Annual Earth Day should last another 364 days
Yesterday marked the 45th Earth Day during which people from all over the world come together to take action to clean up Earth. Pressing problems such as climate change have become very real and critical, and this year’s annual celebrations have more significance as world leaders will assemble in Paris at the end of the year for the 21st session of the Conference of the Parties to the United Nations Framework Convention on Climate Change (UNFCCC).
There’s no avoiding the fact that we can no longer ignore the disasters climate change is about to bring and we need to educate people on how to preserve the resources we have before they’re gone. Earth Day is also a time to learn more about the benefits of eating local foods, planting trees, saving energy and water, as well as starting to properly sort out trash. Yet, we shouldn’t just show our concerns one day and forget everything about it the next day. For the next 364 days, we should try to remind ourselves to do more to protect the environment and stop squandering resources. But, do you know why we are celebrating Earth Day in the first place?
The annual celebration to “respect and honor peace and the Earth” was proposed by peace activist John McConnell during a UNESCO conference held in San Francisco in 1969. McConnell first called for such a celebration to be held on March 21, 1970, which marked the first day of the spring season in the Northern Hemisphere. A month later, U.S. Senator Gaylord Nelson from Wisconsin founded the Earth Day that we now know today on April 22, 1970, after witnessing the 1969 oil spill in Santa Barbara, California. In hopes of bringing awareness to the matter, Nelson was later inspired by the student anti-war movement, which encouraged him to channel the enthusiasm into environmental protection. Nelson soon created the “national teach-in on the environment,” which prompted millions of Americans to demonstrate for green causes. The movement also brought together activists from various movements, who realized that they were all working toward a common good, and even garnered mutual support from Democrats and Republicans alike. The event was later popularized by Denis Hayes who served as the national coordinator of Nelson’s event with the support of then-Republican congressman Pete McCloskey. Hayes went on to elevate the event into an internationally celebrated project in 1990, which made it the big celebration that is marked on April 22 every year.
Nowadays, global Earth Day events are coordinated by the Earth Day Network. In Taiwan, the network has officially given authority to the Taiwan Environmental Information Center ( ), which runs a Chineselanguage website with information relevant to the event. In recent years, the center has actively promoted event information regarding Earth Day to the entire nation, which has helped in bringing more local awareness to environmentally related causes, as well as uniting activists and conservationists under one roof. One of the most notable events in which Taiwanese have participated is “A Billion Acts of Green,” an Internet campaign that has accumulated more than 830,000 signatures in Taiwan alone. Various outdoor events were also held across Taiwan to reflect the day of energy conservation and environmental awareness. In Taipei, the National Geographic channel sponsored its annual run event earlier this month, with this year’s theme designated as “Run for the Future of Food.” Another good example this year was the series of events known as the “Love the Forest, Protect the Earth Event Series” held at Dasyueshan National Forest Recreation Area from April 17 to 22 that aimed to bring people closer to nature through the observation of local birds.

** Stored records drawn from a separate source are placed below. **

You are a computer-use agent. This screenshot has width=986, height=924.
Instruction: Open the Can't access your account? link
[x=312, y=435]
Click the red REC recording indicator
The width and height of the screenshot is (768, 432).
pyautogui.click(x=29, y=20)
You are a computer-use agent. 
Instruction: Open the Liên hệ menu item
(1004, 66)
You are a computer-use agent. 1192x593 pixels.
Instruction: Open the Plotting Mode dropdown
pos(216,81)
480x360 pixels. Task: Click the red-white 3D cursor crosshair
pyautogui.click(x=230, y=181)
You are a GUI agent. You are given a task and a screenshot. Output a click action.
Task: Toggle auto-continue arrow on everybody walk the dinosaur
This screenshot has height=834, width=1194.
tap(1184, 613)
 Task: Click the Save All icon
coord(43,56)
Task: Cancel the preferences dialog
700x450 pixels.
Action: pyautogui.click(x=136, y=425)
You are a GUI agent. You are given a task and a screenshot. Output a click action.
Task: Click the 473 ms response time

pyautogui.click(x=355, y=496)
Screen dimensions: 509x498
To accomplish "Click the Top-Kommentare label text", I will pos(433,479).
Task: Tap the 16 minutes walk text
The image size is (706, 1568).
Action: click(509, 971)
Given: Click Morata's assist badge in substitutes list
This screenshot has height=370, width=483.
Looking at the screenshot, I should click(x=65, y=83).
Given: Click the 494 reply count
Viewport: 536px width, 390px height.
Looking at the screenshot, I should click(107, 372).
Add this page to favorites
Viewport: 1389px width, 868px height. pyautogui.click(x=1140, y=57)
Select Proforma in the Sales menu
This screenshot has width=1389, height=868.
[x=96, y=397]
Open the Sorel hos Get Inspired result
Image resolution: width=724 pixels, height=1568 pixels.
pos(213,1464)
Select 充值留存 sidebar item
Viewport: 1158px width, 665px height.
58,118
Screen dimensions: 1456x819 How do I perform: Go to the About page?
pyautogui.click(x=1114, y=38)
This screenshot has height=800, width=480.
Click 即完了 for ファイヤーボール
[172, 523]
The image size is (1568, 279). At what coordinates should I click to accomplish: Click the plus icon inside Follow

As global environmental awareness continues to grow, we can see an increasing number of people celebrating Earth Day. Corporations are also realizing either their responsibility or their marketing advantage in sponsoring or organizing Earth Day celebration events. This is a positive step forward and we shouldn’t let environmental activists argue that the celebration has now been commercialized to the point of becoming an ironic obstacle of the green movement. Earth Day shouldn’t become a political ideology of the doomsayers either, but instead should offer valuable opportunities for those who appreciate the beauty of their home planet and reflect on the impact their lifestyles have on that beauty. That was the meaning of yesterday’s celebrations and that is why the annual celebration should last another 364 more days.